A key goal for the Alliance in housing was to achieve income related rents for state house tenants, who are some of our poorest families. These are very much in place now.

Looking back to the Hikoi Mr Speaker, one of the greatest causes of poverty at that time was the market rentals for state house tenants, put in place by the previous government.

The minimum wage has increased by $20 a week. Again addressing fairness in work and reducing poverty in the community. There are now fair employment laws that are assisting workers in getting a fair wage.

Thinking back also Mr Speaker, to my introduction to the select committee process. I was placed on the select committee working on ACC and helped to get rid of private insurance companies. I was amazed at the number of foreign accents that I heard from submitters mainly from multinational insurance companies opposed to the government's reform: South Africa, Australia, Ireland, Britain and America. This represents the extent to which our ACC system was in the hands of foreign owned insurance companies.

I said at the time that it was a great challenge for ACC in picking up the reforms of this government that they were not to become a monopoly to do just what the private insurance companies were doing collectively but that there was a need to perform to serve New Zealand well, to serve them fairly, efficiently, professionally and with care.

ACC are working hard on these issues now and providing a much better service than the previous scheme.

My colleague and friend Willie Jackson replaced me on that committee to work on the Employment Relations Bill, but I had the opportunity to sit from time to time on it.
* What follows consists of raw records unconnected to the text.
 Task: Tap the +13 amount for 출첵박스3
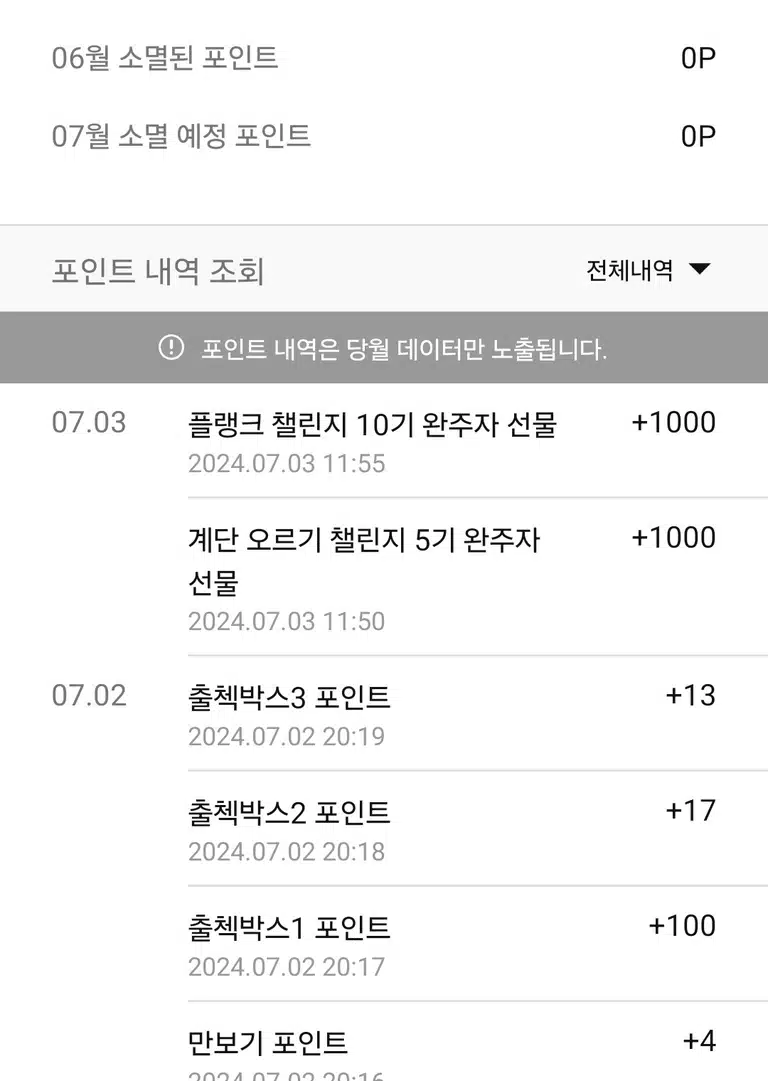[x=691, y=695]
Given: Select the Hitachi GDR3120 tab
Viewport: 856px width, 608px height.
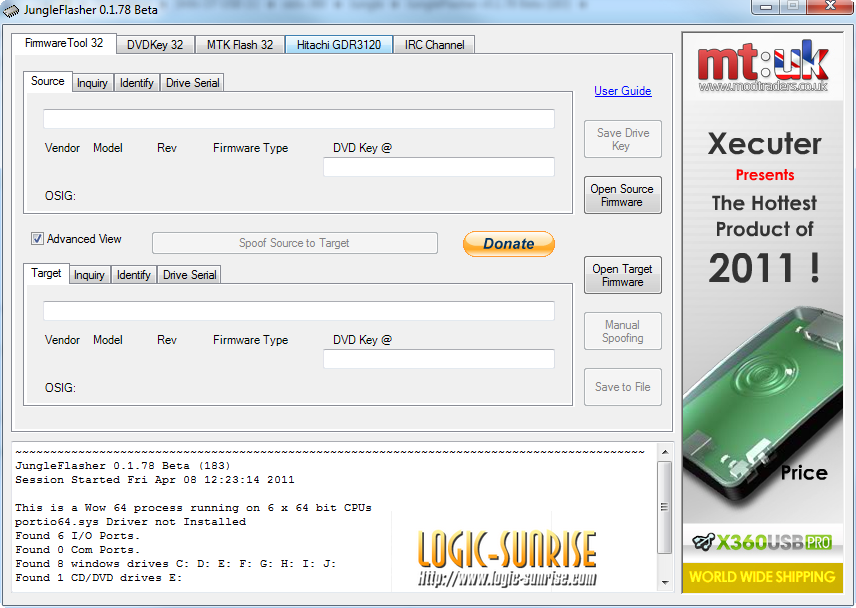Looking at the screenshot, I should tap(339, 45).
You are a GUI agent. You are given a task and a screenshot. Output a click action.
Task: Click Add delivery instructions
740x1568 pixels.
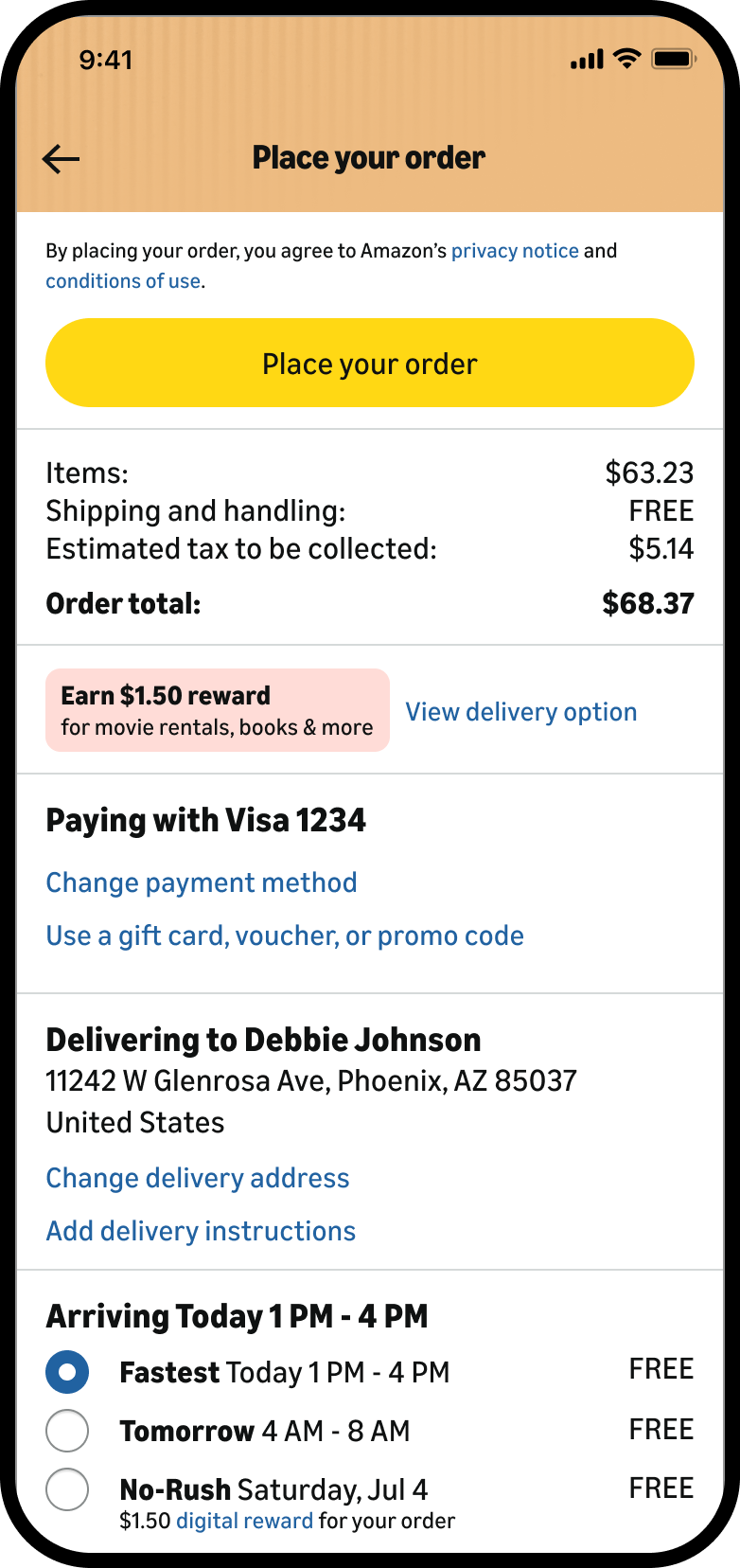pos(201,1231)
I am very proud to be part of a government that has put in place a fairer system for workers, a change from the contractual approach to employment to the relationship approach.

Alliance Minister, Laila Harre has been instrumental in winning twelve weeks paid parental leave for parents all over the country. We are bringing New Zealand into the 21st century with legislation that over 120 other countries gained before us.
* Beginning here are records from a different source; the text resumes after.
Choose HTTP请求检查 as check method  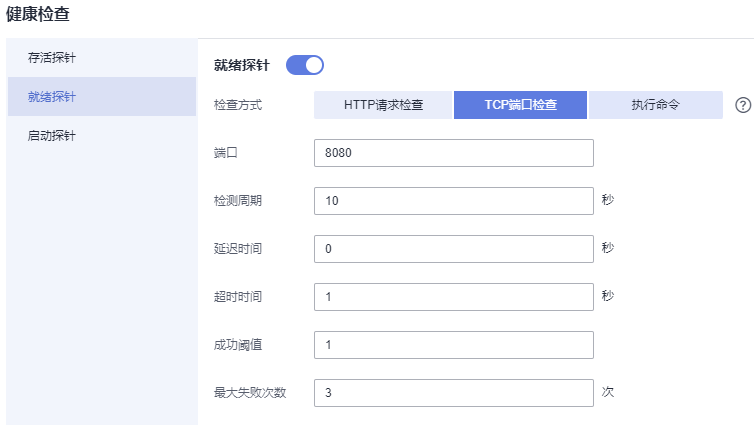[383, 105]
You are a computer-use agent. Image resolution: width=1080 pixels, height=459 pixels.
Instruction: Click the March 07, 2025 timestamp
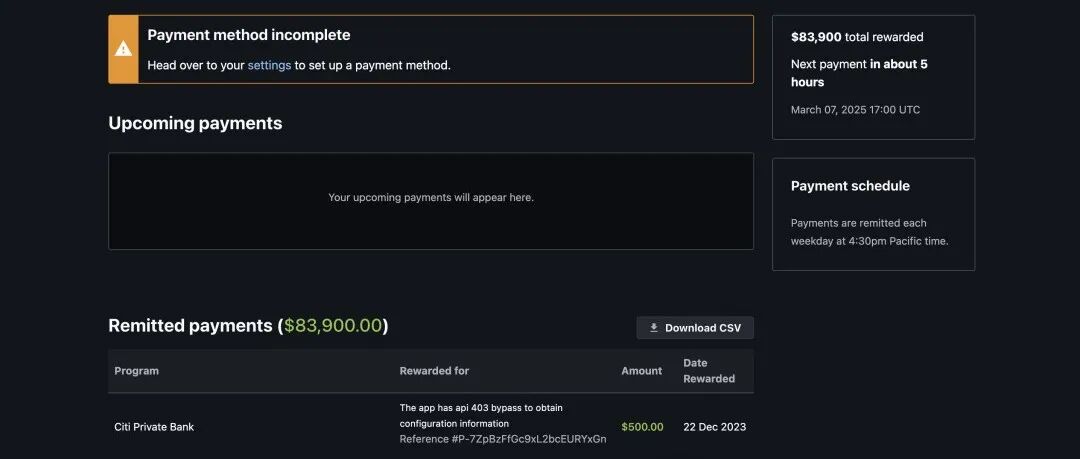855,110
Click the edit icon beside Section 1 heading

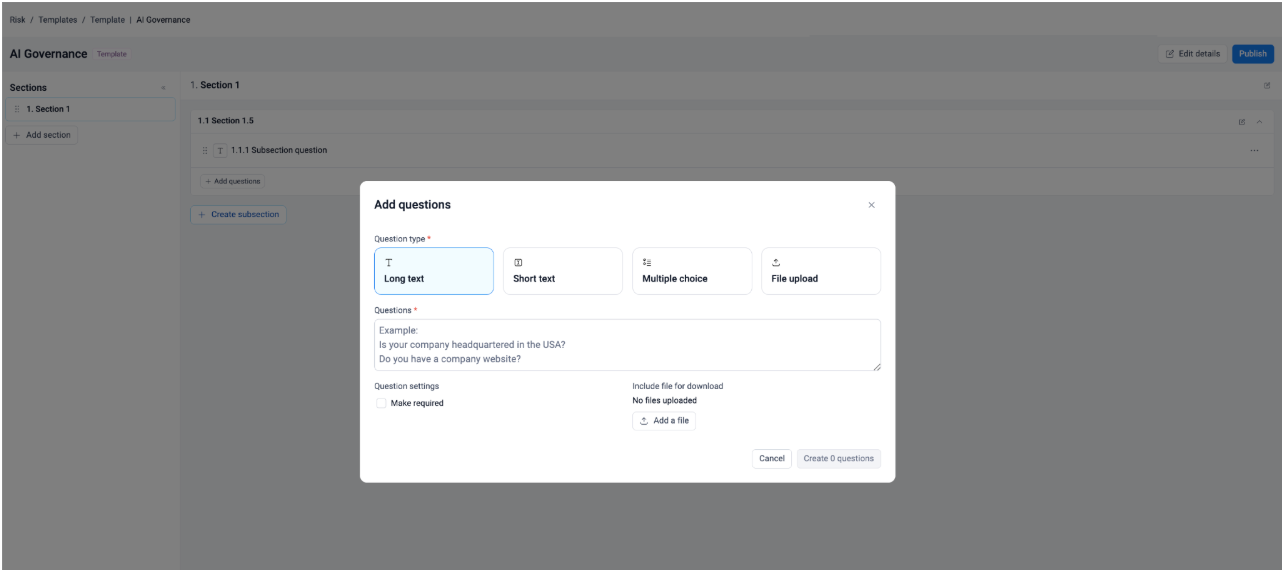click(x=1267, y=86)
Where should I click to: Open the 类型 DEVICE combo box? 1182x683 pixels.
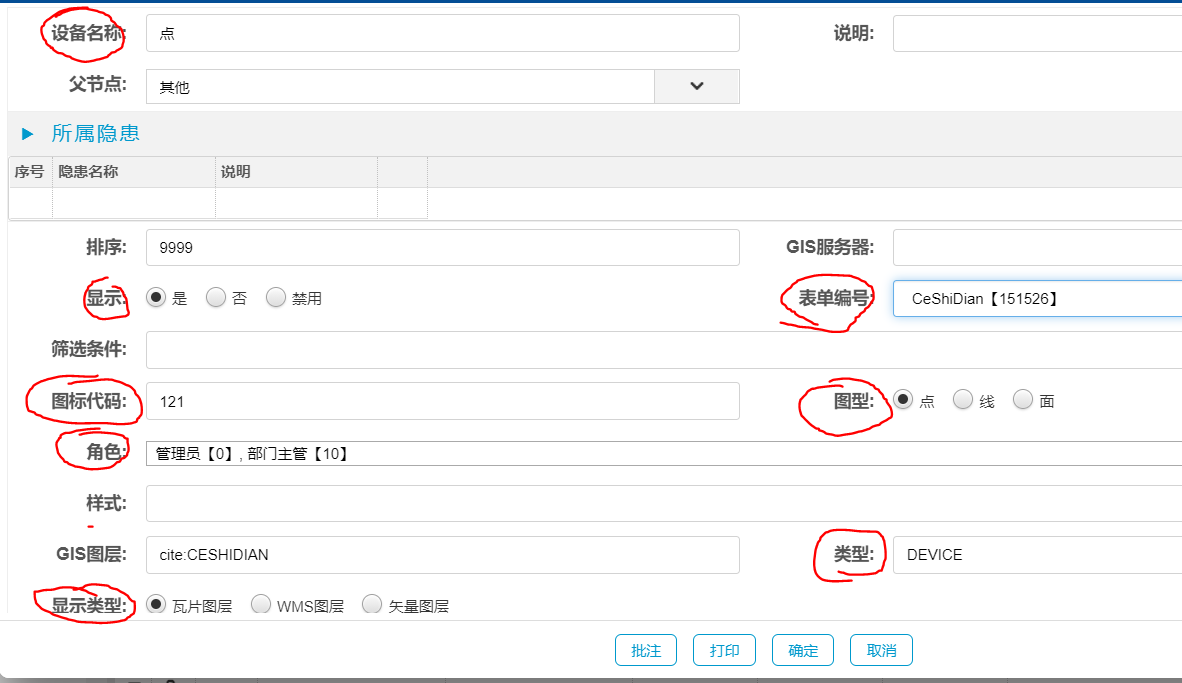coord(1037,554)
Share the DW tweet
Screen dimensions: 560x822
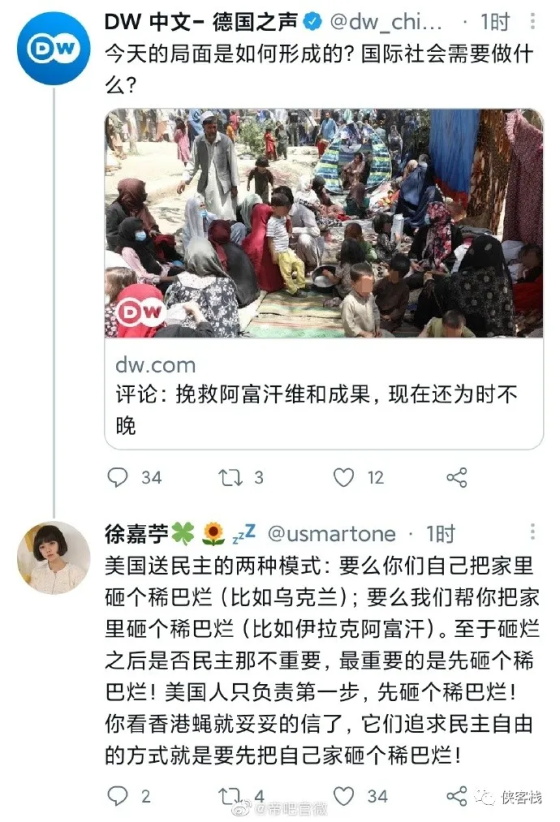(x=457, y=477)
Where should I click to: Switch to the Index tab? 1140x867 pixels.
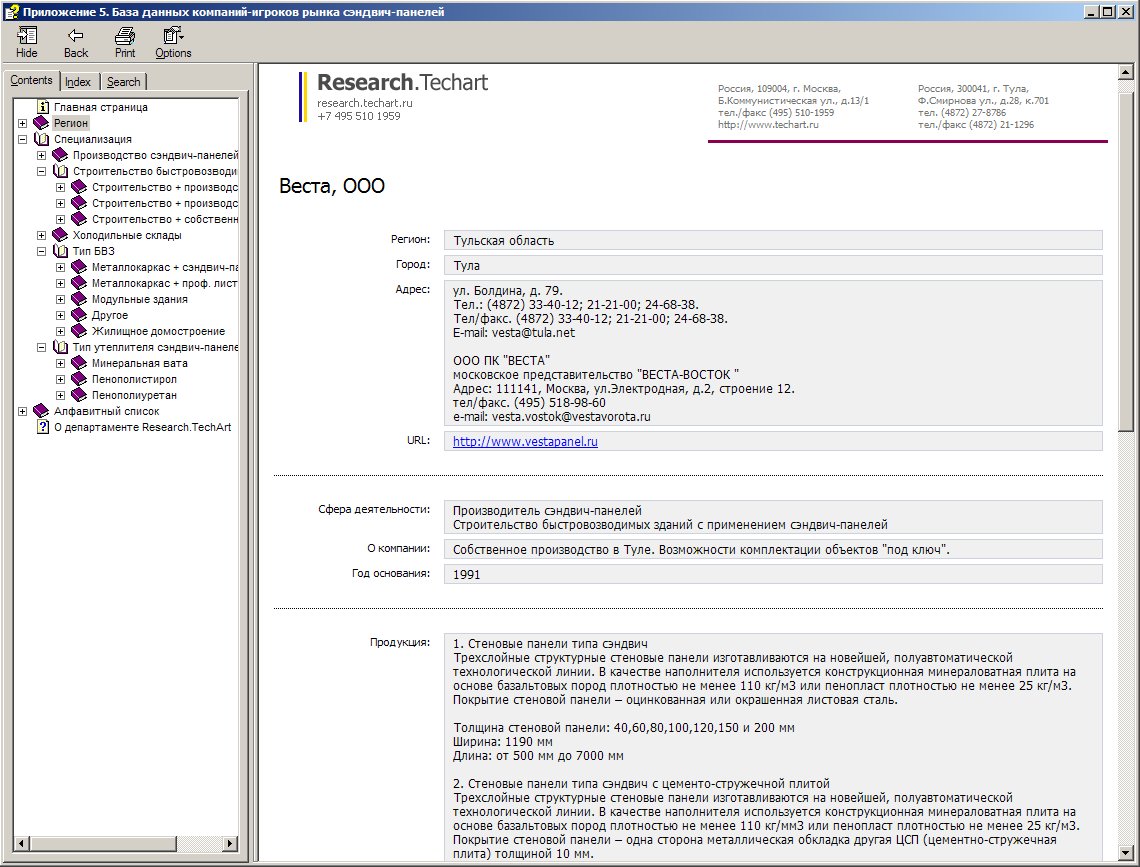[78, 82]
It has been sad that the country which first gave women the vote, couldn't recognise the contribution of parenting to the economy and community a little earlier, but we have it now and we celebrate it.

And we now have a nationwide Kiwi owned bank. Finally people all over the country will have a choice of whether they visit a local bank, which invests in New Zealand, or give their money to banks that send their profits overseas.

We are also proud to be part of a government contributing to keeping railways and airlines in the hands of New Zealanders.

The Alliance has also played its part in the coalition in regard to electoral law. It has invested heavily in the MMP system. We wanted to show New Zealanders that MMP can work. We wanted to restore faith in MMP.

I am pleased to see that this government has put the Electoral Integrity Bill in place so that people who no longer represent the people who elected them must now stand down.

Mr Speaker, there is another key issue we have been working on which will build up the safety and health of our communities. This government, through Alliance Minister Matt Robson has been developing new and effective programs to reduce crime, reduce suffering of victims and to keep people out of prison.

There are now restorative justice pilot programs in Auckland, Waitakere, Hamilton and Dunedin District Courts. These programs give victims the assistance they need and the significant opportunity to be at the centre of the criminal justice process, while aiming to reduce re-offending by the offender.

These will go hand in hand with programs in our prisons and police work in our communities to reduce crime effectively and go well beyond the sloganeering we are bound to hear about crime during election year.

Mr Speaker, this brings me back to my maiden speech. I am proud to look back on the hopes of that speech as see that our work is truly being done by this government. While the Alliance would move faster in a government of its own, we can certainly stand up proudly with our colleagues and say that we are on our way to instituting a decent and prosperous future for all New Zealanders.